Can a "secret" string in a compiled Obj-C app be discovered?

Question

I need to send data from my iPhone application to my webserver, and back. To do this securely, I'm using an encryption algorithm. It requires a key that must be known by both the server and the user so that decryption can take place. I was thinking about just using a simple static string in my app and on the server as the key, but then I remembered that compiled code can still be disassembled and viewed, but only to a certain extent.

So, how safe would I be by placing the encryption methods and "secret" string in the source code of my app? Are there any other ways to accomplish communication between an app and server securely?

Thanks.

Answer 1

What "certain extent" do you think that is exactly? Every instruction and every piece of data your application contains is open to possible viewing. Besides, using the same key for every device is the ultimate in cryptographic insanity.

Just use HTTPS. SSL/TLS is a secure, proven technology built into every major HTTP server and every major HTTP client library.

Answer 2

Yes, it can be found rather easily. Run the strings program on your executable and you'll probably find it. Besides, anything in your program can be "found", since it's necessarily open for reading.

Use SSL for secure connections. It uses asymmetric encryption, which means the key to encrypt the data is not the same that will be required to decrypt it. That way, even if attackers find out your encryption key, they still can't use it to decode. All major HTTP servers and client libraries support HTTPS, and that's what it does.

Answer 3

You use a symmetric algorithm. Maybe you should consider to have an unsymetric method if you need a high security. That way you could even recreate the keys at i.e. every session and only need to exchange the public key.

Here some examples:

• RSA
• Diffie-Hellman
• ElGamal
• ECDSA
• XTR

Answer 4

As others have said, what you're proposing is completely insecure.

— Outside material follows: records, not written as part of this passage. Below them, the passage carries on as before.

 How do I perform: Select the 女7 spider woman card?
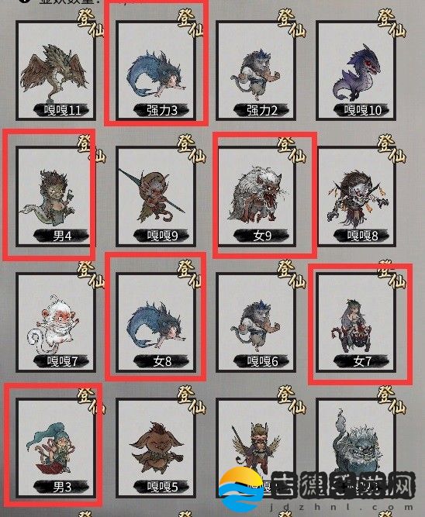point(356,322)
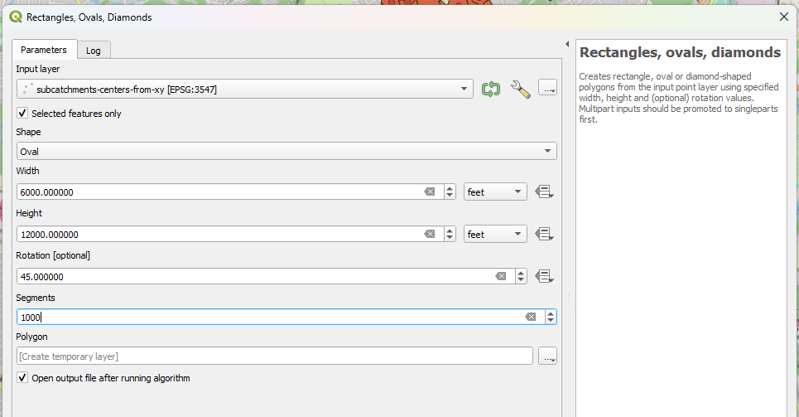Clear the Segments value

tap(531, 317)
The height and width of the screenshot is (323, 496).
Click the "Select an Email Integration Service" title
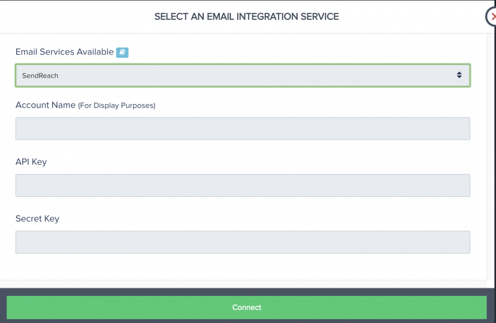point(246,17)
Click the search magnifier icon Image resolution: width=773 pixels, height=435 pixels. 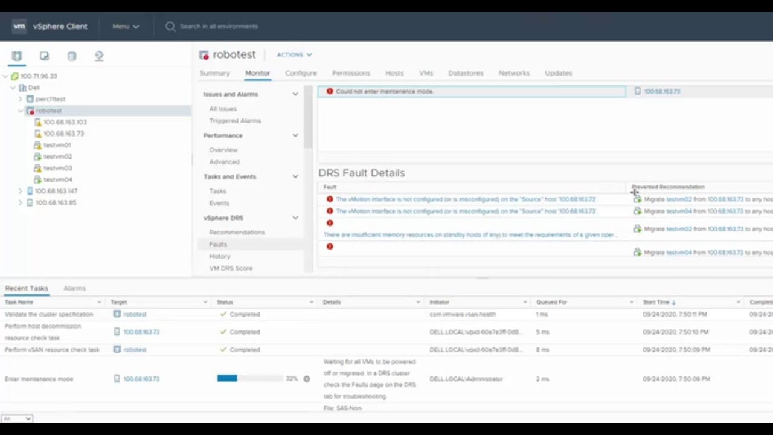click(170, 27)
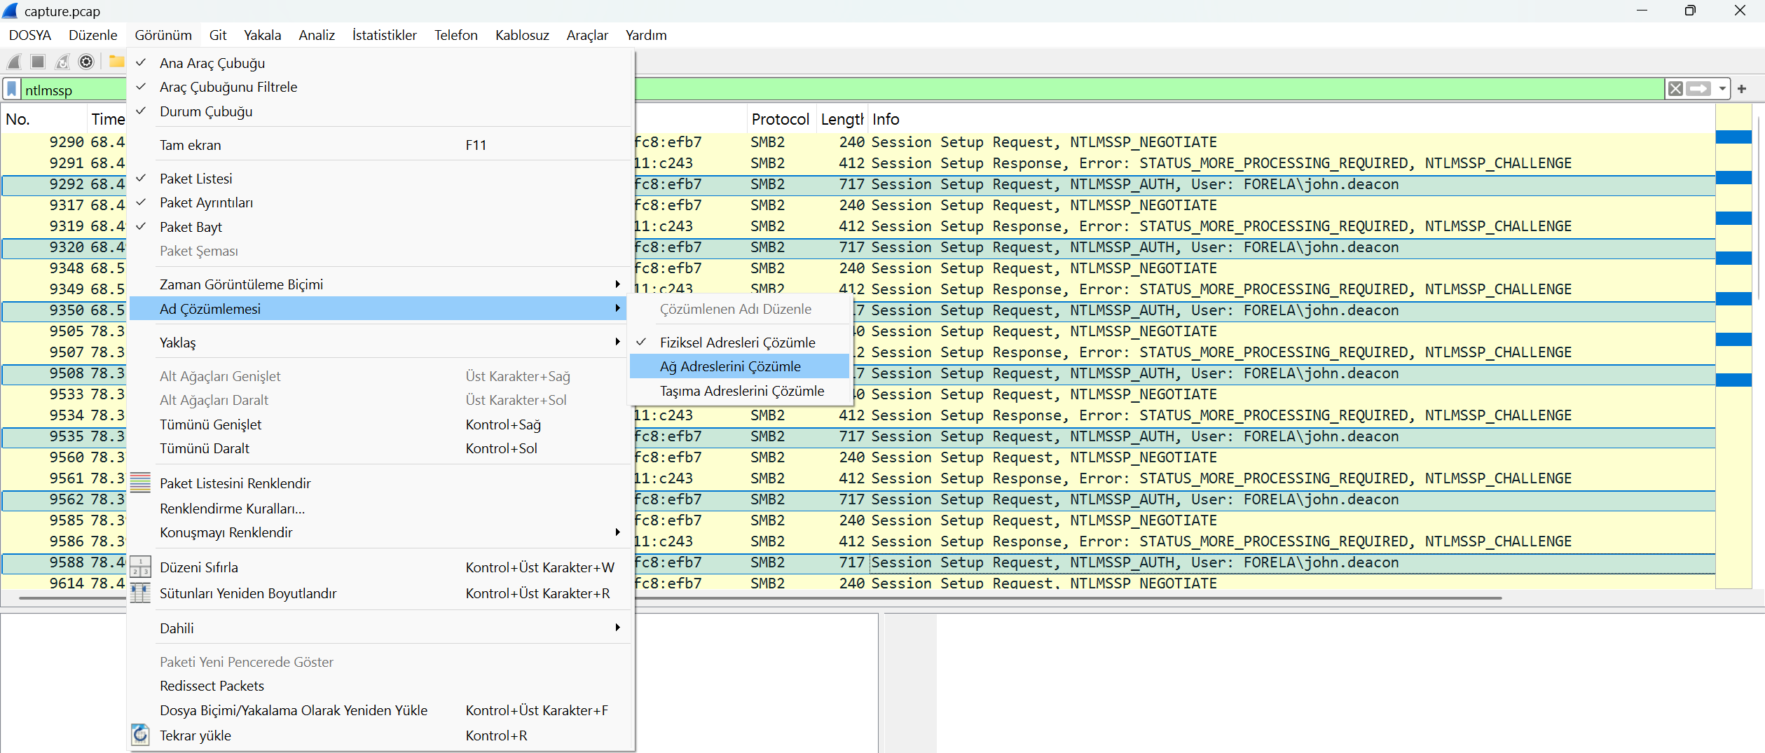Open the İstatistikler menu
This screenshot has width=1765, height=753.
[384, 35]
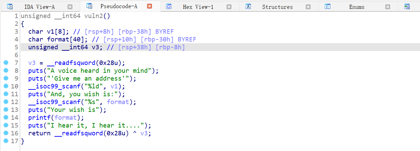Screen dimensions: 420x151
Task: Click the Structures tab icon
Action: point(248,6)
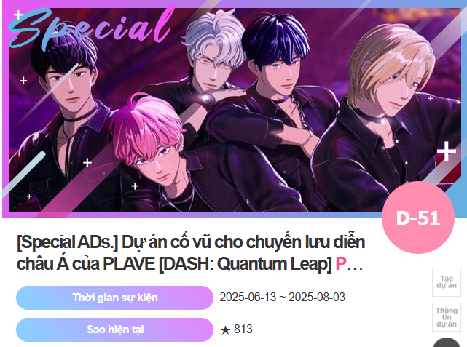Click the current star count 813
467x347 pixels.
[x=243, y=330]
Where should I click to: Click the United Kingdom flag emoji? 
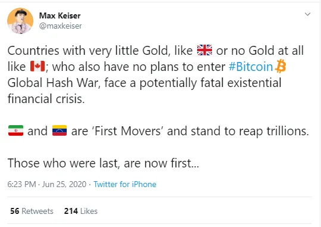(x=204, y=50)
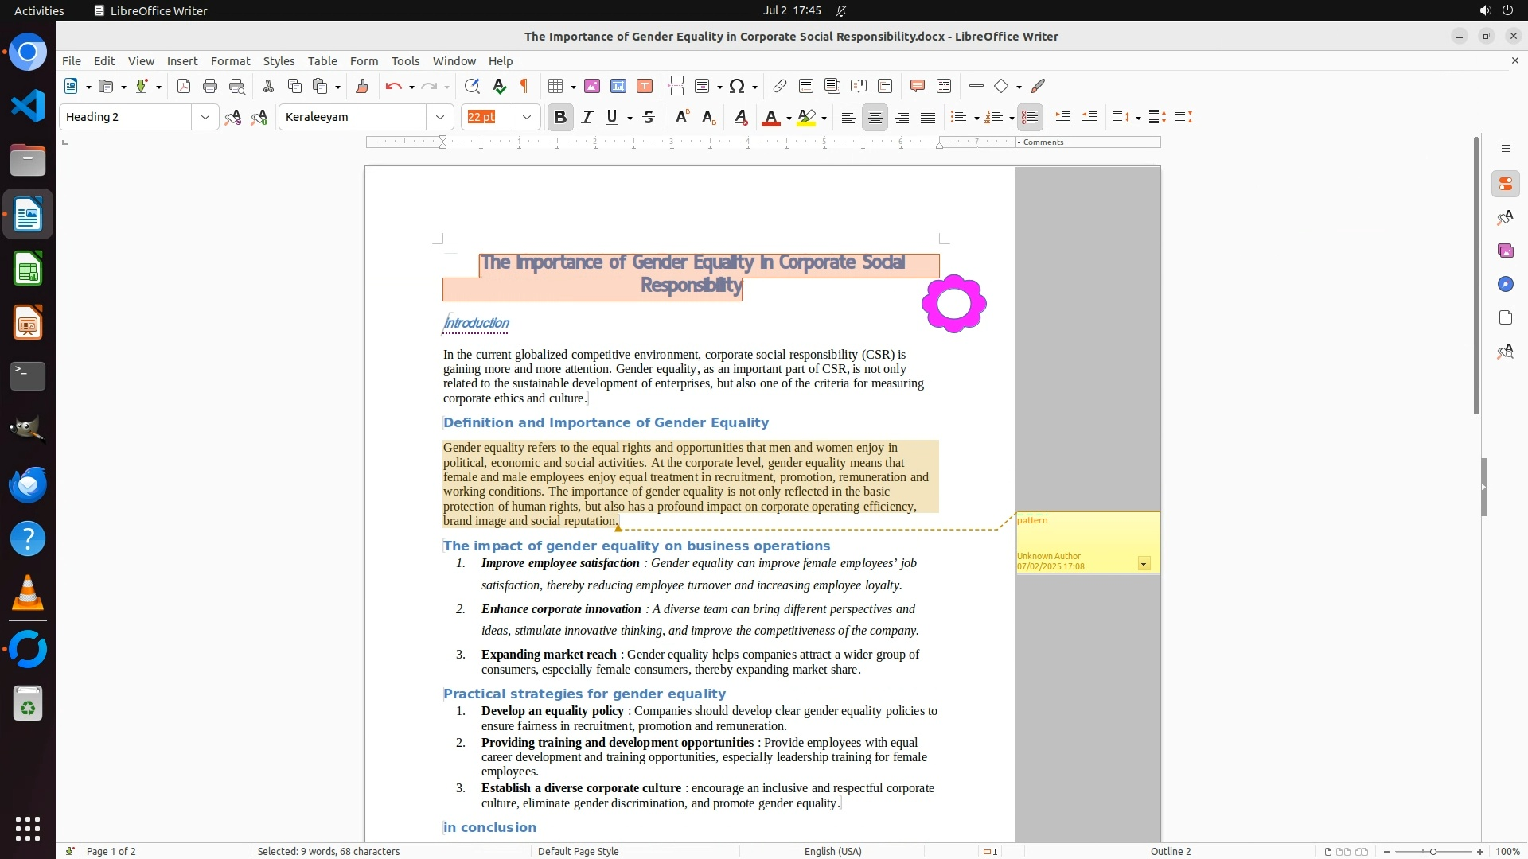The image size is (1528, 859).
Task: Toggle Strikethrough formatting
Action: [x=649, y=117]
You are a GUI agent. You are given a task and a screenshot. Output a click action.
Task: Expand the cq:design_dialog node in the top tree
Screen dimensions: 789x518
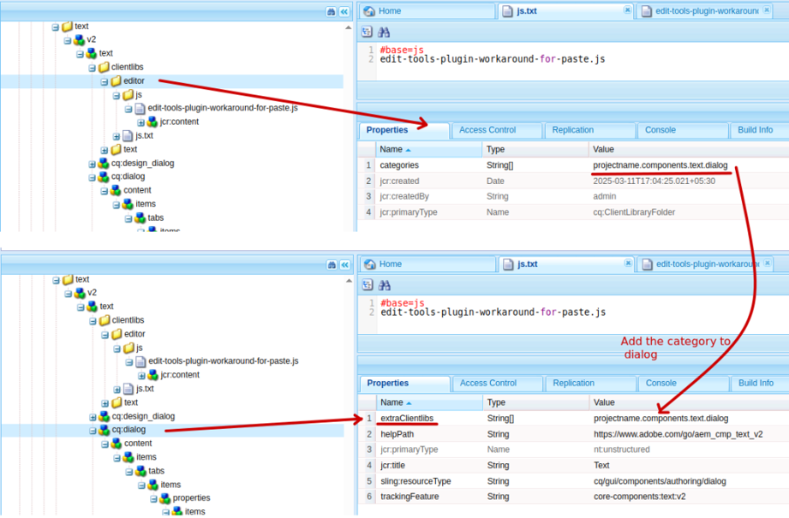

If anyone cares about your app, they'll publish the secret key on the Internet within 10 minutes of its release.

Things you need to research are:

1. Asymetric encryption algorithms
2. Diffie-Hellman key exchange

(Note - I'm not saying those are the solution to your problem, but learning about them will educate you in the issues involved and better prepare you to pick a solution)

On an additional note, why can't you just use an HTTPS connection?

Finally, if this encryption scheme is protecting critical data, you'd probably be well served to hire a consultant to help you, since as a newbie to the subject, you're sure to make basic mistakes.

Answer 5

iOS has Keychain Services for storing things like encryption keys securely and (relatively) easily. Check out Keychain Services Programming.

All of the crypto APIs you're likely to need are also available in the CommonCrypto library included in libSystem. In short, there is no need to take shortcuts when it comes to securing your iOS applications.